Jesus, doing the will of his Father, saw something entirely different in Sychar—something that made his travel route an unquestionable necessity. He saw a field ripe for harvest—a village full of people who were ready to meet a Savior.
The disciples left Jesus at Jacob’s well and went off to fill their bellies. When they returned, they were dismayed to find what looked to them like Jesus breaking a centuries-old taboo—conversing not just with a Samaritan but with a Samaritan woman.
What Jesus probably saw instead was a beloved child of God with a desperately thirsty soul—a cherished daughter who had been passed around from man to man for most of her adult life. Not only that, but he probably knew she would need only a sip of his living water before she would run back to the village and sprinkle it like quick-grow fertilizer over everyone she knew.
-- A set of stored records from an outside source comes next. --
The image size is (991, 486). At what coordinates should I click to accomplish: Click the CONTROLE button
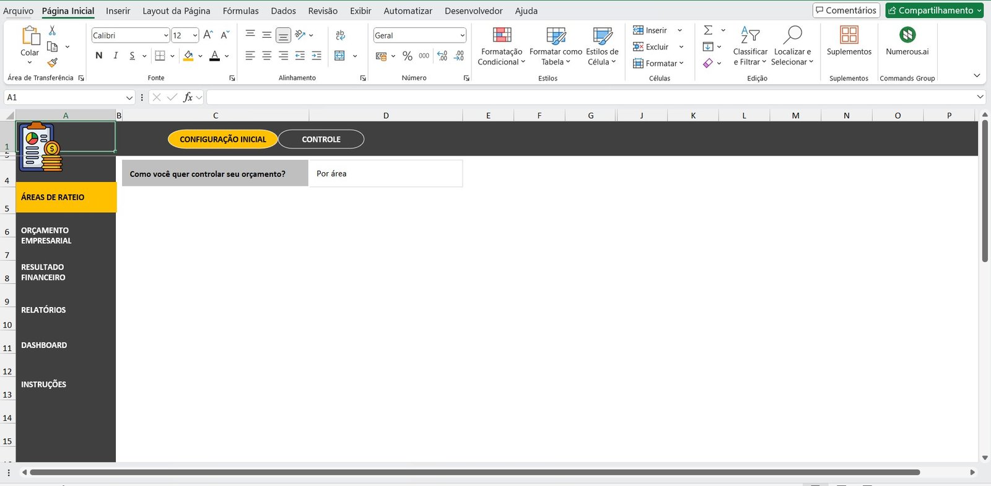321,139
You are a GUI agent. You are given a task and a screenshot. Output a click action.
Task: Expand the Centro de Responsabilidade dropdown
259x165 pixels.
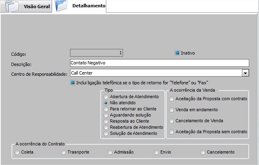click(x=245, y=73)
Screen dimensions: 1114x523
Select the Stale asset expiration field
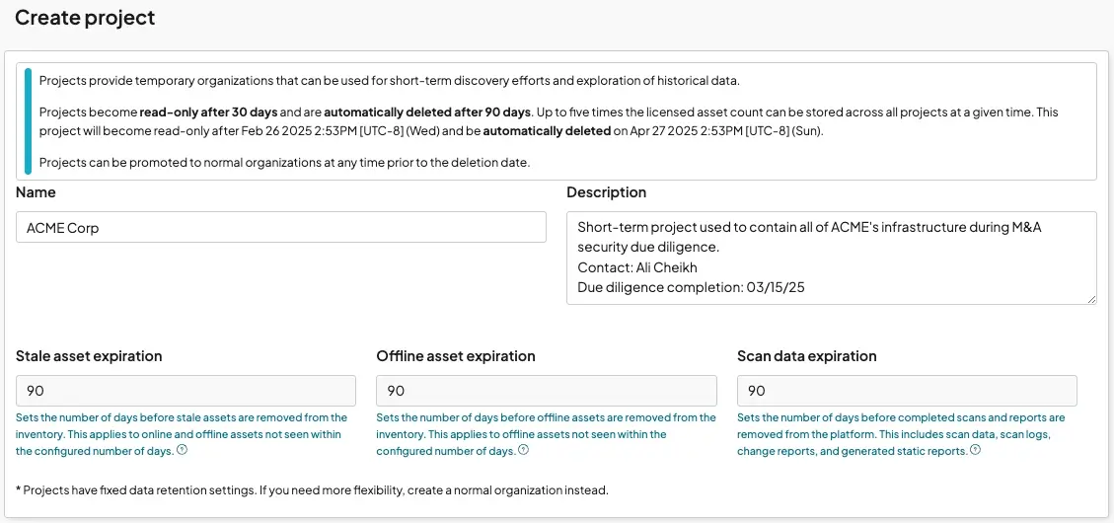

Ask any Jew, and you would probably be told that the Samaritans weren’t interested in the truth, that they would be the last people to repent and place their faith in the Messiah. Yet, the people of Sychar came running to Jesus, and many of them believed. A village was changed that day because Jesus ignored the boundaries of human bigotry and crossed over into Samaritan territory with a message of love and truth.
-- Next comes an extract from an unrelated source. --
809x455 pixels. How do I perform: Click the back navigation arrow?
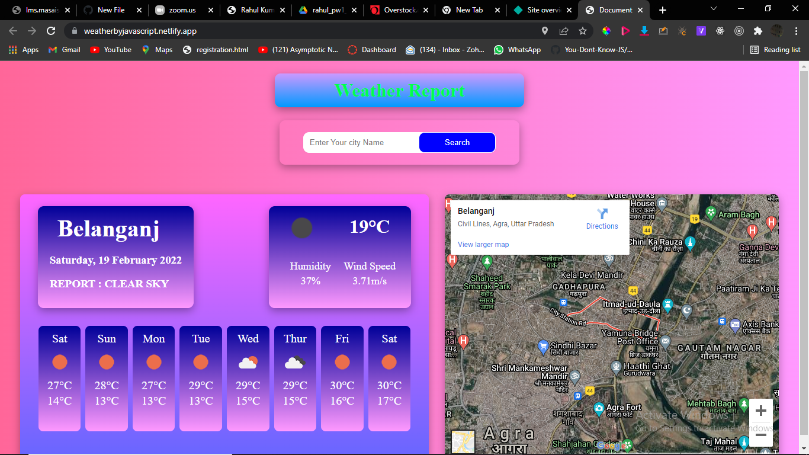(12, 31)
We each have a Samaria in our lives. At least one. A place of strange, unfamiliar people whom we go out of our way to avoid. Where is your Samaria? Is it an inner city neighborhood? Is it a community of illegal immigrants or with people of Arabic descent? Is it with people who doubt God’s existence? Is it an AA meeting or a homeless shelter? A hospice room inhabited by HIV positive women? A street corner where prostitutes earn their trade?
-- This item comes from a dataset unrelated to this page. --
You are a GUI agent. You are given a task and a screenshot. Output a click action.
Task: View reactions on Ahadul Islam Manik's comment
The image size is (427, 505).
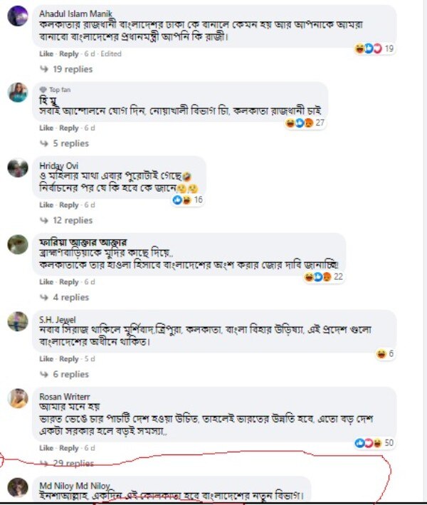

I heard about some women from a church in San Diego who visit strip clubs and deliver gift bags to the exotic dancers who work there. Imagine the impact of that simple but courageous act of grace by God’s people, who the world usually associates more with self-righteous condemnation.
When God sends you into Sychar, will you go and will you see what He sees? Can you cross over into hostile territory and reach out to some thirsty foreign woman who desperately needs a cup of living water?
By Lynn Bell, author of The Gentle Savior, a Bible study on seeing Jesus through the eyes of the women who met him. Lynn blogs at the Gentle Savior
The Gentle Savior:
The Gentle Savior – Seeing Jesus Through the Eyes of the Women Who Met Him
“Come, see a man who told me everything I ever did!”
This 10-week Bible study joins a thirsty-hearted Samaritan woman in inviting you to meet a man who looks into a woman’s heart and knows exactly what she needs. Who values women regardless of their marital status, professional skills, sexual history, or financial position. Who notices both the heroic faith of women in desperate circumstances and the quiet suffering of sisters racked by grief and chronic illness. Who invites women to work alongside Him and use their intellectual capacity to know him more fully. Who inspires women to give extravagantly and to stay by his side when all the world abandons him.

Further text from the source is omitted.